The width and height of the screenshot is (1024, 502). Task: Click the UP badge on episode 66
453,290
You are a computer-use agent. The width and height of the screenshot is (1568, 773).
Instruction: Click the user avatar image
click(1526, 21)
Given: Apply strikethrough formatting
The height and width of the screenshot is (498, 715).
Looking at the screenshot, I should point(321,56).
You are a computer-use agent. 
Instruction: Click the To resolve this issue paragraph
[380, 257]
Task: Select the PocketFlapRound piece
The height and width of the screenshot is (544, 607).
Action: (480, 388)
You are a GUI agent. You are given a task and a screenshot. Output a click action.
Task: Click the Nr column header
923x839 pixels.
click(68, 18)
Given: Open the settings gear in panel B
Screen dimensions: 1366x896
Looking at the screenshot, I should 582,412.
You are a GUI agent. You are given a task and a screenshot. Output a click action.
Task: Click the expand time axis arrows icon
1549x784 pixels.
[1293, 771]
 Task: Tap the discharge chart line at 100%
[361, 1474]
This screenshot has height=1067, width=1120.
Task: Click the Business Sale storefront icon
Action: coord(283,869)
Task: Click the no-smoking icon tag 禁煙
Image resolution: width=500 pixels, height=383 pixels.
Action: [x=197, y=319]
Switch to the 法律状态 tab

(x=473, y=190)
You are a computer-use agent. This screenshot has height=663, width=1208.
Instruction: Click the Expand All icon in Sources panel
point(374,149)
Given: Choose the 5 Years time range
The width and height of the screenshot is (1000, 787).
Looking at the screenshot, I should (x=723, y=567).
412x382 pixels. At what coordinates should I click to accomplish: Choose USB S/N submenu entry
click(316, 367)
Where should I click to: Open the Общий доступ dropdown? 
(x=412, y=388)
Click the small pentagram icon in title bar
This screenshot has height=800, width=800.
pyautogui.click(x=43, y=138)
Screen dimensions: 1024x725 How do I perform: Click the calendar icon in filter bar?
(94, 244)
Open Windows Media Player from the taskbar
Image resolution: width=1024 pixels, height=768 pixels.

[Exercise details]:
Quote, without any change, each line from the one that contains "Open Windows Media Player from the taskbar" through the end of the material.

[Answer box]:
Open Windows Media Player from the taskbar
Image resolution: width=1024 pixels, height=768 pixels.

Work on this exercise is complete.